Although I’ve always had support and never felt judged for being gay, I know that’s not the case for all young LGBTQ+ people, especially in Merthyr.

Growing up I never felt good enough to be my Father’s son. He always wanted the perfect son. He’s a Jehovah’s Witness and unfortunately an alcoholic. I’ve been told he was physically abusive towards me as a child but I don’t remember a lot of it.

Being a Jehovah’s Witness meant my Father never wanted to celebrate Easter or Christmas but my Mother always allowed it, which caused problems for her and us.

When I was 10, me and my sister had to move in with our Nan. My sister’s Father was very abusive towards my mother so we had to leave the family home whilst that was being sorted out. My Dad had shared custody of me at the time and although he still didn’t treat me like his son, I became his carer. He had Epilepsy but never had fits when he was drunk, only when he was sober, so he drank all the time. He kept trying to overdose as well, which was really hard on me. I had to try and stop him overdosing so many times. I always made sure he took his meds and then hide them.
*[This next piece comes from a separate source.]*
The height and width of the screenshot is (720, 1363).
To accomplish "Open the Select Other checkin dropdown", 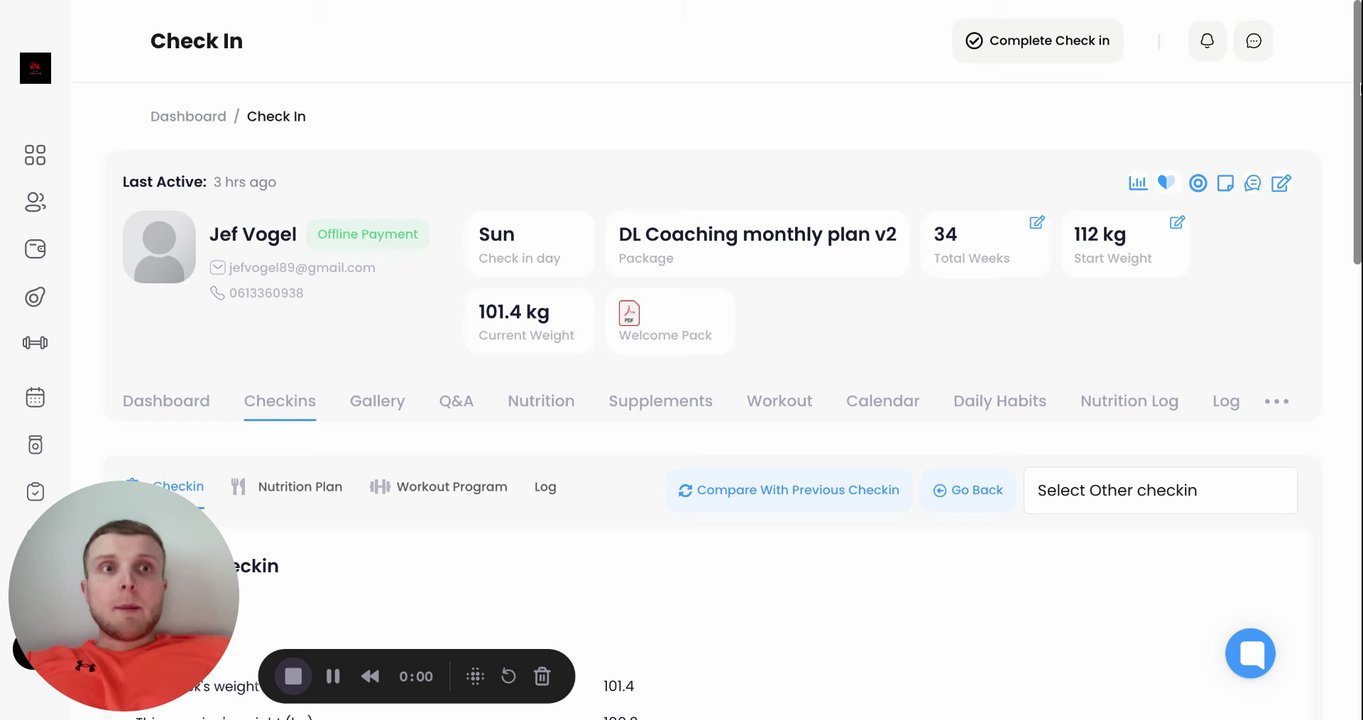I will tap(1160, 490).
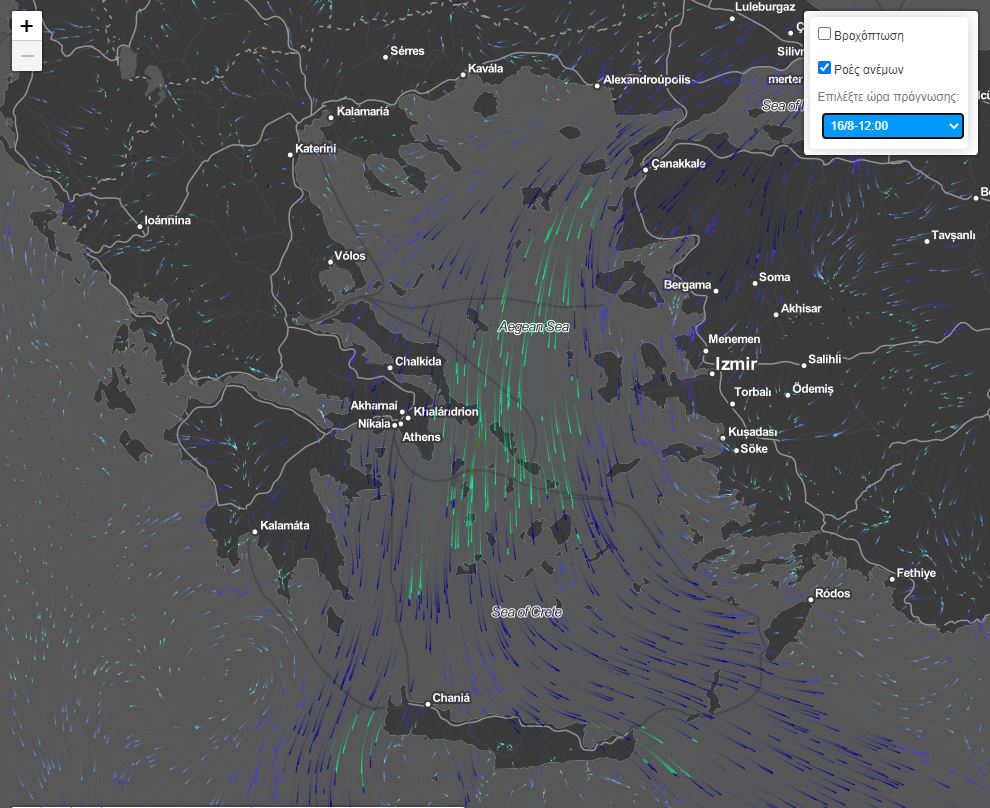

When all this was going on I felt so rubbish and sad. It’s given me trust issues and I still struggle with those issues to this day but not as bad now.

After my mum divorced my sister’s Dad, we all moved to Wales together. She’s remarried now and I have a really good relationship with her. My trust issues mean I don’t always get on with her husband but we’re okay. I see him more as a friend than my Dad. If I’d had a better start it might have been different but never mind.
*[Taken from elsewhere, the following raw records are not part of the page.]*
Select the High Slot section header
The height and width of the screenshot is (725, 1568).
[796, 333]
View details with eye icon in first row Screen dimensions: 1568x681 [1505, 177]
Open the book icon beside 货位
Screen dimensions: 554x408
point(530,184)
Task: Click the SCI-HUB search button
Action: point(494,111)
We’ve been living in Wales for about five years now and I’m happier than I’ve ever been but living where I do in Merthyr can be tough. It’s easy to fall in with the wrong crowd of friends and it’s not as easy to get work up here.

I was lucky though and found a job as a Youth Worker for the Willows Centre. My manager, Dan, contacted Llamau’s Employment Liaison Officer, Ashley, to arrange my employment through the Symud Ymlaen Moving Forward Programme. 

The support Ashley offered me was really helpful. He helped me gain full time employment with the Willows. Although I try to be as independent as possible and don’t always accept help, I honestly don’t know where I’d be if it wasn’t for Ashley’s help.

I decided to approach Dan around the idea of developing a peer support group at the Willows, offering help, support and advice to the local LGBTQ+ community in Merthyr. Although I’ve always had support and never felt judged for being gay, I know that’s not the case for all young LGBTQ+ people, especially in Merthyr.

Together, Dan and I launched the support group around June or July 2019. We consistently have around ten people attending. Some of them come in with issues like being bullied for their sexuality or identity and others aren’t sure how to come out to their friends and family, so my role is to listen and offer advice where I can. I do a lot of research around LGBTQ+ issues and try to share what I can. Dan and I have also spent time talking to people around Merthyr about the LGBTQ+ community, challenging people’s perceptions and views to make them think about their sometimes negative opinions.

Our biggest success as a group so far was attending Youth Pride and marching with Stonewall.

A message from Llamau...

It can be so difficult for young people to be honest about their sexuality or gender identity and the fact that young LGBTQ+ people are four times more likely than their peers to become homeless tells you just how far we still have to go in creating a society that accepts people for who they are. Youth groups and peer groups are so important for young people to have safe spaces where they can talk about their sexuality and gender identity, and get advice about accessing specialist support if they need it.

Sadly, too often youth groups are running on such small or absolutely no budget. We'd really like to see more money being put into them. Without Llamau being able to fund Cameron's role through Symud Ymlaen/Moving Forward the young people that he's been supporting in Merthyr wouldn’t have had the support that they really need.